## AIM OF THE EXERCISE
Give the rows from the line containing "Where should I" through the line containing "pos(665,111)" as a numbered list with blank lines omitted. Leave the pictures out of the list.

## DATA RECORDS

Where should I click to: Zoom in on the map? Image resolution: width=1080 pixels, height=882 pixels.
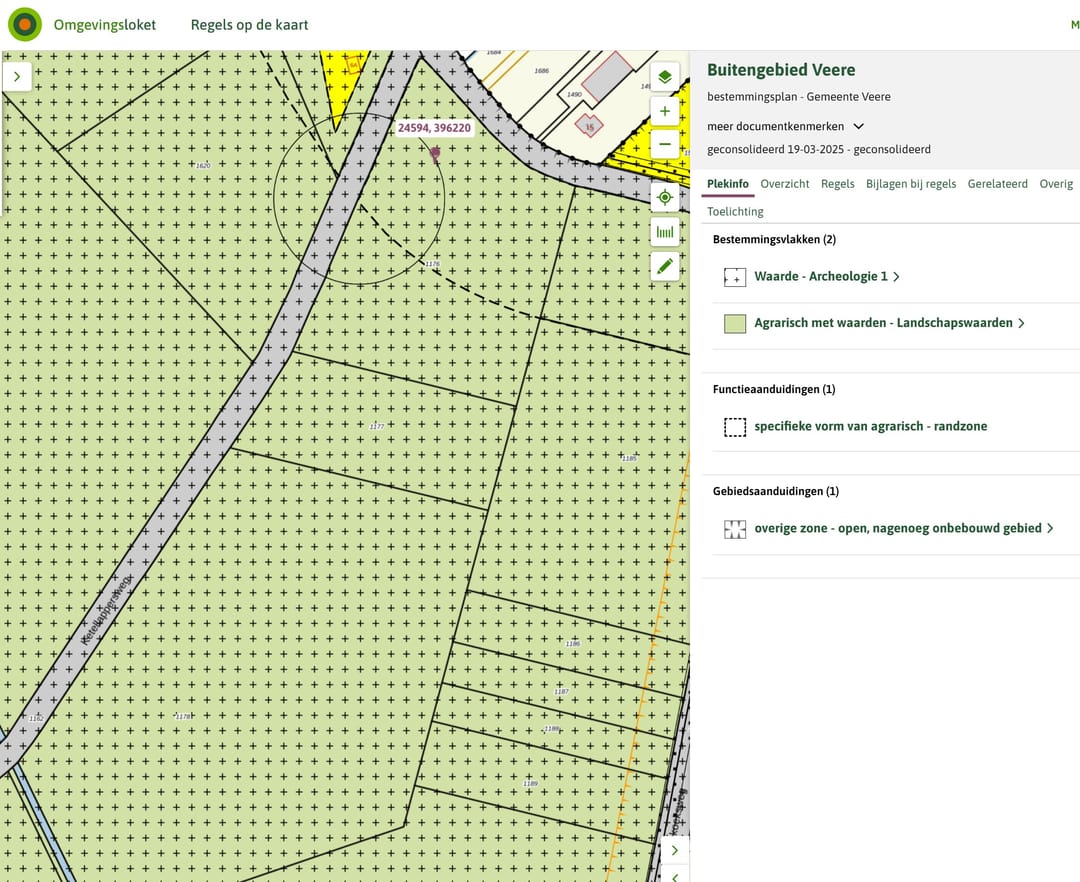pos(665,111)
---
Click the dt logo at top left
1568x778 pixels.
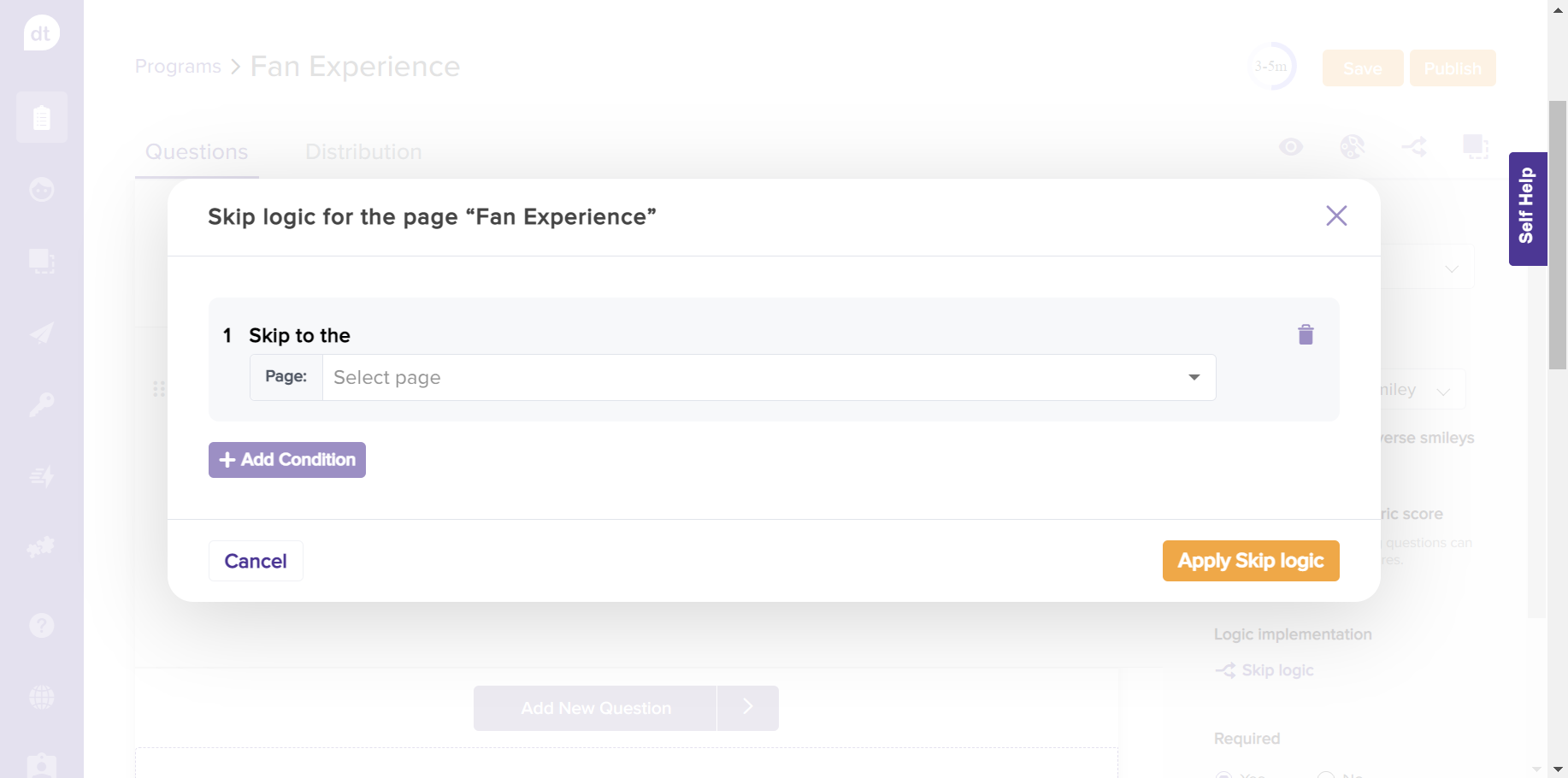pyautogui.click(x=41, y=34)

## EXPECTED OUTPUT
1. Where should I click to: Zoom in on the map? Image resolution: width=1080 pixels, height=882 pixels.
2. pos(665,111)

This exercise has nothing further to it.